3.2. Analysis of Protein Conformation

The results of FTIR spectroscopy of the studied system with a detailed analysis and discussion of the obtained absorption bands were presented earlier in the Reference [7]. In this communication, the obtained data were used only to study the changes in the secondary structure of the protein upon interaction with iron oxide nanoparticles.

An analysis of the protein secondary structure for the free OVA and its complexes with IONPs in hydrated films was carried out, and the results are shown in

Table 3. Secondary structure analysis (FTIR) from the free OVA and its IONPs complexes in hydrated film at pH 7.4.

Amide I Components	Frequency Range, cm−1	Free OVA, %	OVA-IONPs, %
β-sheet	1610–1640	32.95	25.21
random coil	1641–1649	7.02	21.14
α-helix	1650–1660	43.78	18.38
β-turn	1660–1680	16.28	34.15
β-anti	1680–1692	-	1.12

. These data are consistent with spectroscopic studies of OVA in aqueous solution [22].

Upon IONP interaction, there was a major decrease in a-helix from 43.78% (free OVA) to 18.38% (OVA-IONPs) with an increase in random and turn structure.

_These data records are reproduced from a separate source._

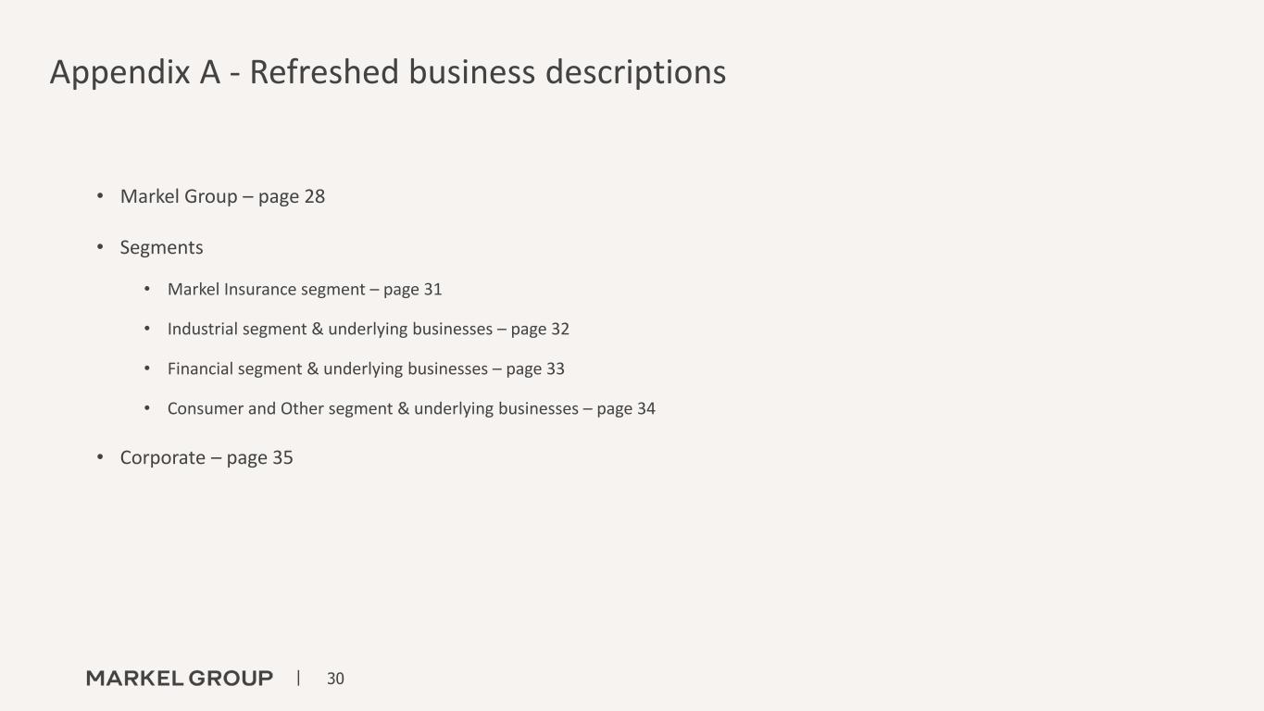Click the bullet before Markel Insurance segment

(147, 289)
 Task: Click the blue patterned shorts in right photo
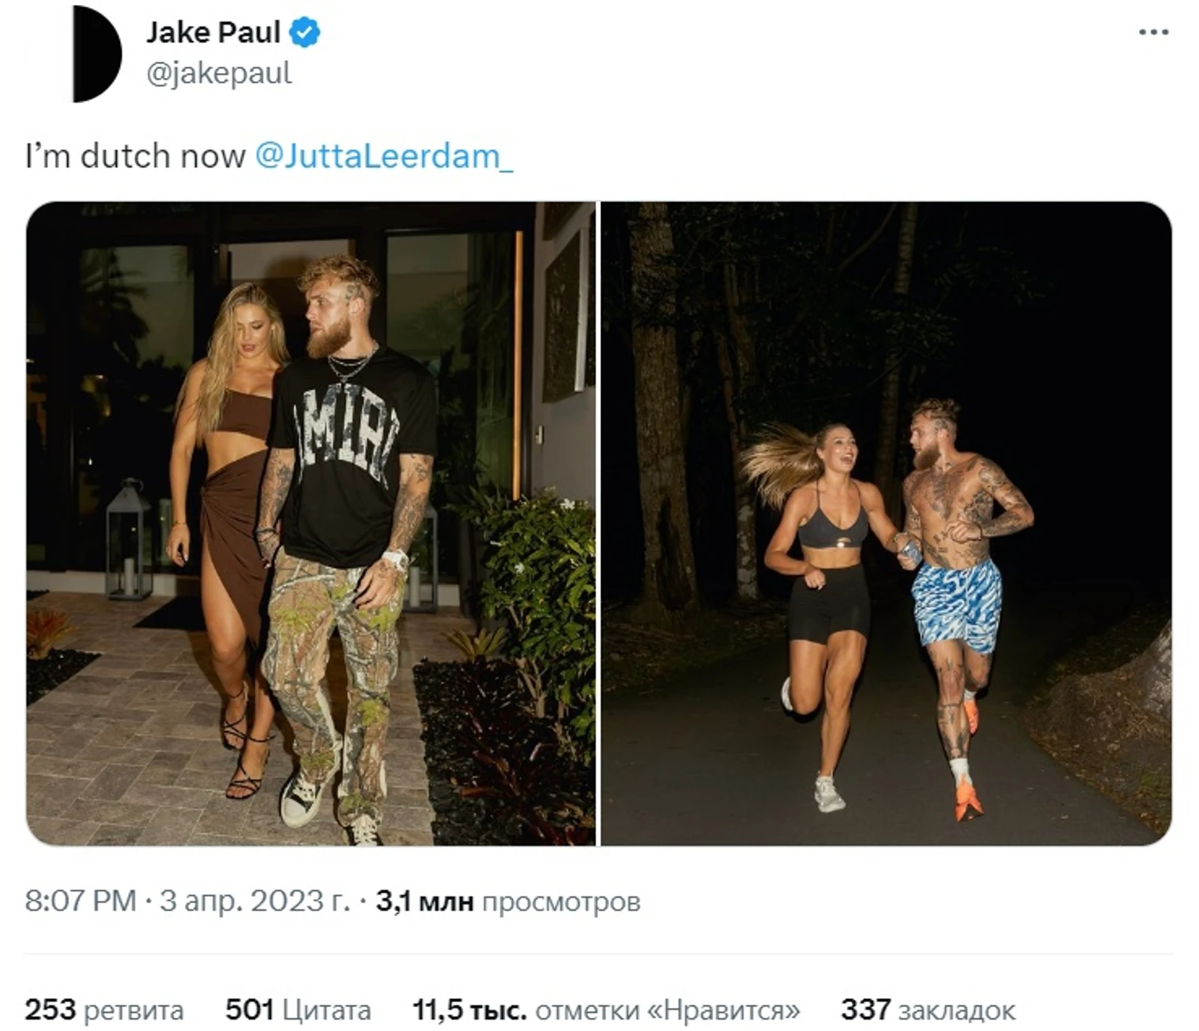[x=957, y=605]
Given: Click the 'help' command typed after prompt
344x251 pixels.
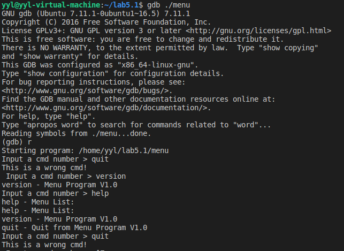Looking at the screenshot, I should (x=100, y=193).
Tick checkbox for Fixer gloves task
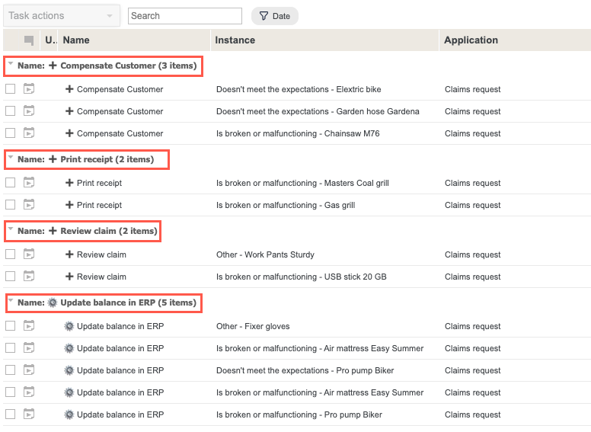Image resolution: width=591 pixels, height=432 pixels. coord(11,326)
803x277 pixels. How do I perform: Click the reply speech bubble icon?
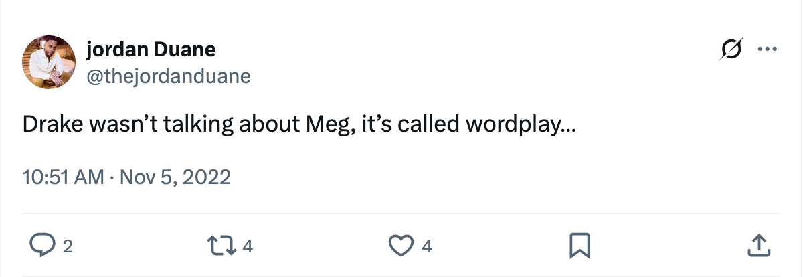click(x=43, y=246)

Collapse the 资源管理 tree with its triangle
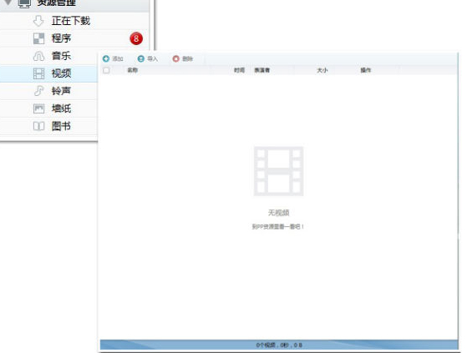pos(8,3)
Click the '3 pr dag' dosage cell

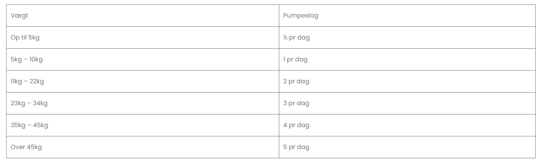407,103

These changes in the secondary structure of the protein structure suggest a partial protein unfolding as a result of the interaction of OVA molecules with nanoparticles of iron oxide.

4. Conclusions

The spectroscopic research presented here shows that nanoparticles of iron oxide bind to molecules of ovalbumin in solutions. The static quenching was the preferential mechanism in the formation of an OVA-IONPs complex based on Stern–Volmer. The results of the binding affinity research show that there was a single binding site on OVA for iron oxide nanoparticles. According to thermodynamic parameters, the binding process of this nanoparticle to protein is an enthalpy-driven and exothermic process. The thermodynamic parameters indicate that the predominant binding forces were hydrogen bonds and Van der Waals forces independent of the pH value of the medium. Iron oxide nanoparticle binding alters proteins’ secondary structure, with an increase in β-sheet and random coil and a decrease in α-helix, suggesting partial protein unfolding as a result of the interaction.

The data obtained allow for a better understanding of the mechanism of formation of the microstructure of protein-containing food products with the addition of iron oxide nanoparticles.